Given text START

Rivers have been crucial as means of communication, the formation of political units and stimulating trade. At the same time, joint dependencies on the water moving through a river basin creates conflicts of interest.
Many, if not most, of the world's 261 international rivers pass through developing regions with strong driving forces at work: population growth, urbanization, industrialization etc. These forces generate, on the one hand, water depletion due to increased consumptive use of water for intensified food production and, on the other, increasing pollution loads from human waste, intensified industrial activities and growing application of agricultural chemicals.
Issues of water quantity and water quality most often underlie water disputes. Issues other than direct water use but needing the presence of water, may enter the scene, such as transportation and energy needs (most developing countries have rapidly increasing needs for electricity). A water conflict may also start from reasons that have nothing to do with water, but the control over water sources becomes a weapon or the conflict-driving element. Alternatively, certain land areas may have particular hydrostrategic value as part of efforts to improve a country's water security, as was demonstrated by the Israel occupying the Golan Heights to gain control of the water divide.
As driving forces tend to exacerbate the conflicts of interest in many transboundary river systems, the costs of not cooperating are growing. Cooperation is equivalent to increasing the options for converting water into wealth; it also reduces the vulnerability of a country to natural hazards. Moreover, the opportunity cost of no cooperation is high. There are plenty of conflicts by primarily on the local level where various users and interest groups are close to each other. Even if a "water war" were contemplated and won, it is hardly conceivable that water security could be achieved. At the same time, cooperation is likely to generate a number of advantages, by reducing the vulnerability to natural hazards, opens up for the realization of joint development projects, attracts donor support, and facilitates trade and exchange of ideas and solutions.

Given text END
Records shown START

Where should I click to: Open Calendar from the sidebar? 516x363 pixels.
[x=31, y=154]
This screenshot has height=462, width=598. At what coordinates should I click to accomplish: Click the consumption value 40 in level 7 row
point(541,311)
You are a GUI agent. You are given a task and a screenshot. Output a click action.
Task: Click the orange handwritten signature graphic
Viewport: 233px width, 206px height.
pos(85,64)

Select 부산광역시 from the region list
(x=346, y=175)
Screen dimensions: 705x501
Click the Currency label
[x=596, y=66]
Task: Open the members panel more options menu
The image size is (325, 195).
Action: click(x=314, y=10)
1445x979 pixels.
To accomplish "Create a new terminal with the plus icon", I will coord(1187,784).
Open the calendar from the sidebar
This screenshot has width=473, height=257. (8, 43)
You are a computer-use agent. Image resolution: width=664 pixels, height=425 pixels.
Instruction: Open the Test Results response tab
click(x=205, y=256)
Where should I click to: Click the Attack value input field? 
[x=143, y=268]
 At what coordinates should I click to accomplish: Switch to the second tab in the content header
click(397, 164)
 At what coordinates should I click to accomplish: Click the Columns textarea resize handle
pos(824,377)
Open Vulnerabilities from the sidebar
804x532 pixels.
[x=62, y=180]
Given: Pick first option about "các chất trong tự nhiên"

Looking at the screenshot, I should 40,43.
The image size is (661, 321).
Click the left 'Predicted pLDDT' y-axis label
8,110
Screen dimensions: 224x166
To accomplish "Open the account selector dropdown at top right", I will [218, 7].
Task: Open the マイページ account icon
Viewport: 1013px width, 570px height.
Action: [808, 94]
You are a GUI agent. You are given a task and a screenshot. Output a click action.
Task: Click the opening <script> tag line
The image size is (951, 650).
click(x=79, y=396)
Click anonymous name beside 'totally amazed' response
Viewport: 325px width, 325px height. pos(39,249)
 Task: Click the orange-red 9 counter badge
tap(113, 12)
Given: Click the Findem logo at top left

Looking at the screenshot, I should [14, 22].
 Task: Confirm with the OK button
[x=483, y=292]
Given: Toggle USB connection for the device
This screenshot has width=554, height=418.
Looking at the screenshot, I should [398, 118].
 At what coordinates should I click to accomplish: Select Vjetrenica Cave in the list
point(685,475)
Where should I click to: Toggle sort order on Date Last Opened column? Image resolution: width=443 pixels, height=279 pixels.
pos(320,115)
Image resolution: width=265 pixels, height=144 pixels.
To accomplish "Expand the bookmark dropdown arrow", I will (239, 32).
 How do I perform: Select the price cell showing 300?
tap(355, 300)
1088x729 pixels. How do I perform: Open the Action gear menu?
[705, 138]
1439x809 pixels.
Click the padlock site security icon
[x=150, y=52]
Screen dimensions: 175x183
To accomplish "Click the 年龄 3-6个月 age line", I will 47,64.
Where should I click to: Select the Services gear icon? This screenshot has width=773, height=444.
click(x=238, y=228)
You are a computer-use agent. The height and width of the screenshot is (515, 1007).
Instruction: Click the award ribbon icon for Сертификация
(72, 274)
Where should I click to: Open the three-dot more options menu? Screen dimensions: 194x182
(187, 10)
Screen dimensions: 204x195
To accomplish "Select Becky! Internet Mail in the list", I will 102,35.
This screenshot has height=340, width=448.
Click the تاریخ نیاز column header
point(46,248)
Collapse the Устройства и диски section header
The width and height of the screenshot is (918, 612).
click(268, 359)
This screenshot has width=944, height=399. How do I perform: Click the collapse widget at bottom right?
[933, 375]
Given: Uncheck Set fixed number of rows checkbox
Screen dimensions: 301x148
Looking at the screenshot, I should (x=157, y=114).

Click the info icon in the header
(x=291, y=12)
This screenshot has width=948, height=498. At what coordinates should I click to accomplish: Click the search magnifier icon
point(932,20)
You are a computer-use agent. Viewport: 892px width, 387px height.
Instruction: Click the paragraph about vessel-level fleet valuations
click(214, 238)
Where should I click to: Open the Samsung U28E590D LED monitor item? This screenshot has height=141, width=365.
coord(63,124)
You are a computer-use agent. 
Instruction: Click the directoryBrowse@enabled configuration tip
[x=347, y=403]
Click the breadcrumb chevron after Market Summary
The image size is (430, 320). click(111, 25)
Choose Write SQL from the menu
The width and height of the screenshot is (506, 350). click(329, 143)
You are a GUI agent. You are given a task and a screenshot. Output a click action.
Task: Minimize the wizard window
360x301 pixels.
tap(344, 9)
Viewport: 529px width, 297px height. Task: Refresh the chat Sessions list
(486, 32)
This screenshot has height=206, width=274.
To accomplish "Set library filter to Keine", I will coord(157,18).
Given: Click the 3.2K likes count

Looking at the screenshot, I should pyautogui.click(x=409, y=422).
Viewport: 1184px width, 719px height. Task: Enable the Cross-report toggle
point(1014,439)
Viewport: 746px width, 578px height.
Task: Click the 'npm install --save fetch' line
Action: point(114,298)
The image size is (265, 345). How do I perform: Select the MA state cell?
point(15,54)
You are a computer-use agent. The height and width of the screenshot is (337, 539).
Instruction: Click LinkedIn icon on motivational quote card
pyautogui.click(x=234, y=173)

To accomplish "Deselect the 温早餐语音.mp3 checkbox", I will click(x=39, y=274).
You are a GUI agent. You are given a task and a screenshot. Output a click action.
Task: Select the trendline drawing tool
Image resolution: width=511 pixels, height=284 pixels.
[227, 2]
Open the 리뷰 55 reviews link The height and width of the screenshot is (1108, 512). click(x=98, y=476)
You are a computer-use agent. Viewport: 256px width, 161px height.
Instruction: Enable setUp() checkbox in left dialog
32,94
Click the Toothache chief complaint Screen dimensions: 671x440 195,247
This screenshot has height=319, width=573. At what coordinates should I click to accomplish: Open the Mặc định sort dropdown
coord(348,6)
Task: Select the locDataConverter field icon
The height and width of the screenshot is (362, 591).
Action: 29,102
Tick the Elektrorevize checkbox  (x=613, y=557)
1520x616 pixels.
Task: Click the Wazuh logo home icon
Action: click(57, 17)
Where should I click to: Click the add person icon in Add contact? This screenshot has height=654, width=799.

Records shown END

Study questions –
[1] Reproduce the part of the passage on shared rivers from "Rivers have been" to "of agricultural chemicals.", word for word.
[2] Answer these questions using the passage on shared rivers:
(a) How many international rivers does the world have, according to the passage?
(b) Which land area does the passage say Israel occupied to gain control of the water divide?
(c) What does the passage say cooperation is equivalent to?

Outputs in order –
[1]
Rivers have been crucial as means of communication, the formation of political units and stimulating trade. At the same time, joint dependencies on the water moving through a river basin creates conflicts of interest.
Many, if not most, of the world's 261 international rivers pass through developing regions with strong driving forces at work: population growth, urbanization, industrialization etc. These forces generate, on the one hand, water depletion due to increased consumptive use of water for intensified food production and, on the other, increasing pollution loads from human waste, intensified industrial activities and growing application of agricultural chemicals.

[2]
(a) 261
(b) The Golan Heights
(c) Increasing the options for converting water into wealth